DaisyChain
Jul 29 2012, 05:59 PM
I'm having a sort out of paperwork, including records for pupils.
I have records of pupils who stopped lessons three or four years ago. Is there any need to keep them? There's no legal (for want of a better term) requirement to keep them is there?
Thanks.
owainsutton
Jul 29 2012, 07:58 PM
IANA lawyer, or data protection expert....but I strongly suspect that if there's any legal requirement, it'll swing the other way, so that you should keep them no longer than necessary and to dispose of them securely (i.e. shredding them, in the case of paper records).

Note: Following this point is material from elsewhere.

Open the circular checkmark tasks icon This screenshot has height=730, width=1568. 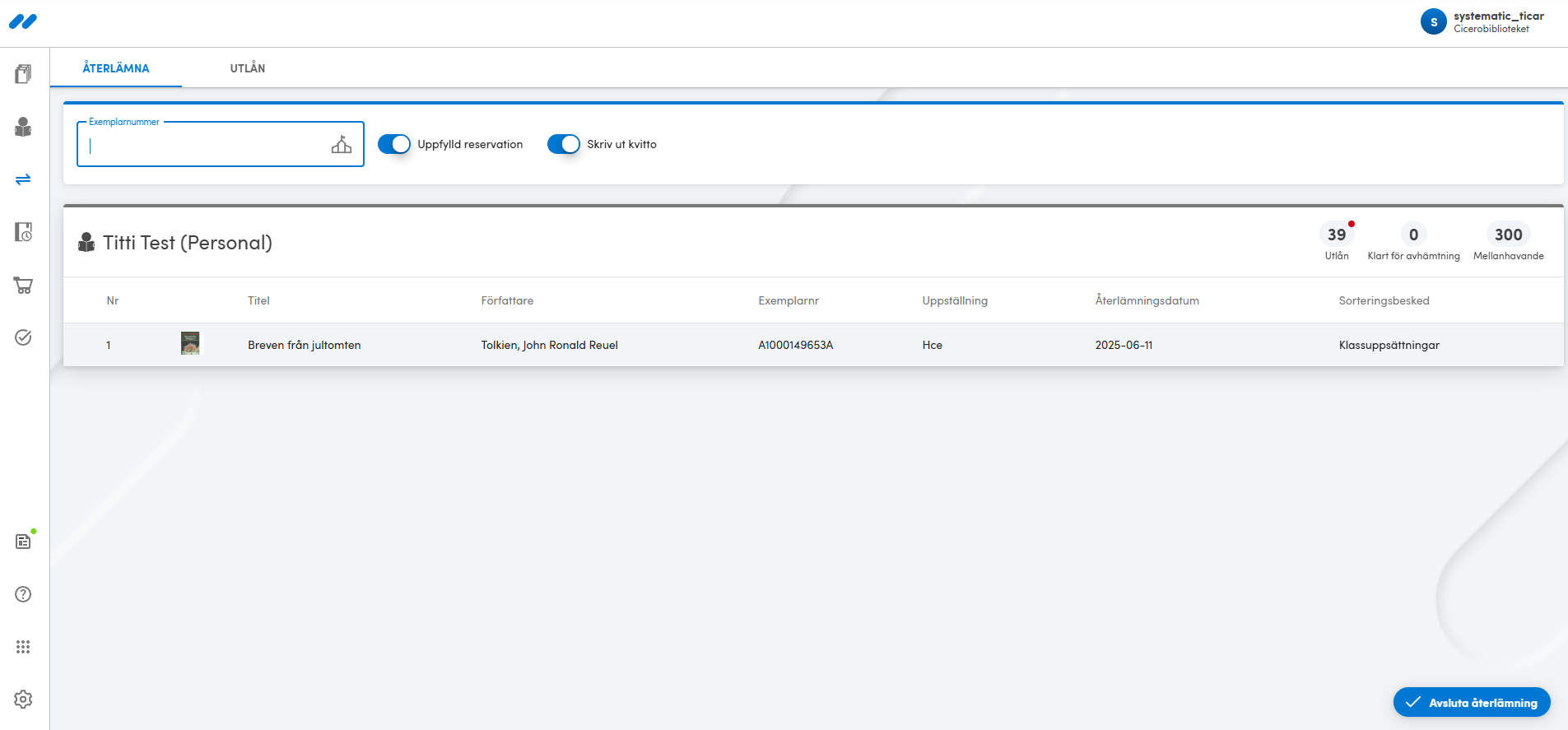[23, 337]
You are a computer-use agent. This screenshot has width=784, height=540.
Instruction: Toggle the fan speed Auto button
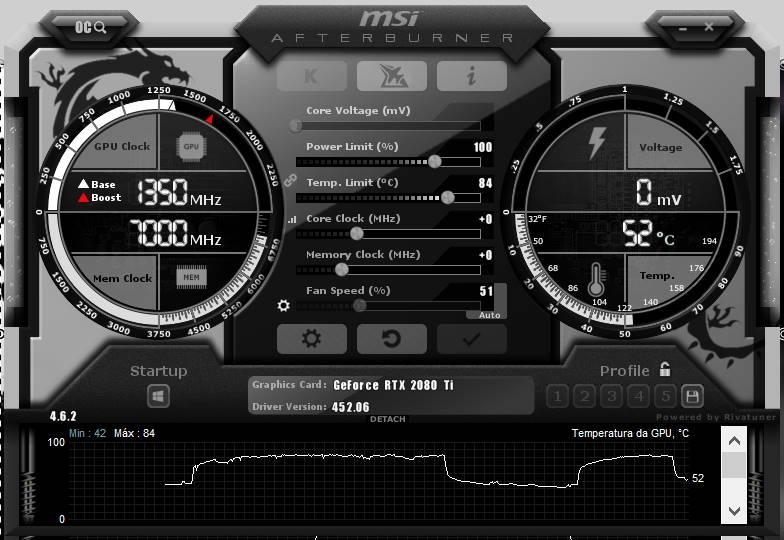click(489, 315)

Reasons to keep them, or at least some or parts of them, could be for your own financial records, as part of a record of your own long-term professional development, or so on.
Tenor Viol
Jul 29 2012, 08:20 PM
Agreed. The general principle is that you can keep personal data for only as long as it is necessary to do so. In the commercial financial world, the rule is that you destroy personally identifiable data 6 years after the relationship with the customer has terminated, unless some other reason compels holding the data (e.g. a "disposal hold" notice, court order, certain tax data etc).

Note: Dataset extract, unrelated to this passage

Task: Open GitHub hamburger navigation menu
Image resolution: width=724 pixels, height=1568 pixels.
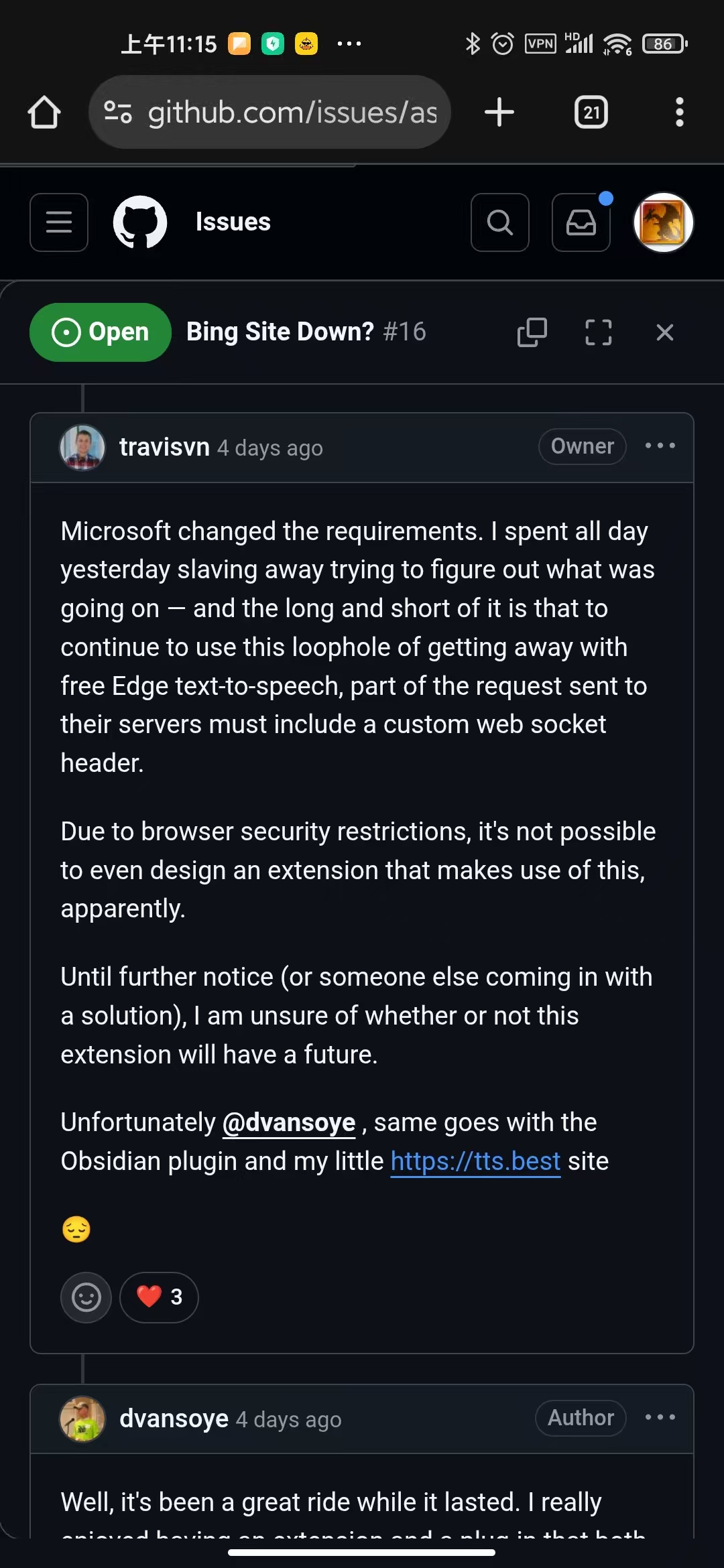Action: pos(59,222)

I should imagine that your position is less complex than this! If you don't need it, then I'd be getting rid of it.
Susie
Jul 30 2012, 07:25 AM
I keep bits of different pupils records for different times. Eg, if I've had a pupil at school who has had issues with their playing then I might keep the record for an academic year in case there's something that arises from a report I've written, or a query from the senior school that they've moved on to (but that's never actually happened).
Private pupils - I tend to keep a cover sheet which records exams passed, and contact details, for a while - say a year, but generally I get a gut instinct and dispose of them within 6 months in the general scheme of having a tidy up. If anyone returned to me, I'd have to find new material anyway, and we'd have to backtrack a bit.
There's no requirement to keep records even for current pupils so you should feel no obligation to keep them for those who have left. I'd imagine those who have full time work with individual lessons could not keep records at all once their pupils have left. (unless they are high tech and it's all computerised.)
Bagpuss
Jul 30 2012, 07:42 AM
Mine are kept with my financial records as each batch of notes/details includes a sheet detailing fees paid. They get shredded when I turf out the old stuff each Tax Year.
Late-for-Work-Bag x
angelgirls29
Jul 30 2012, 07:57 AM
Financial records should be kept for 7 years, ideally, because that's as far as the Revenue can go back to query things.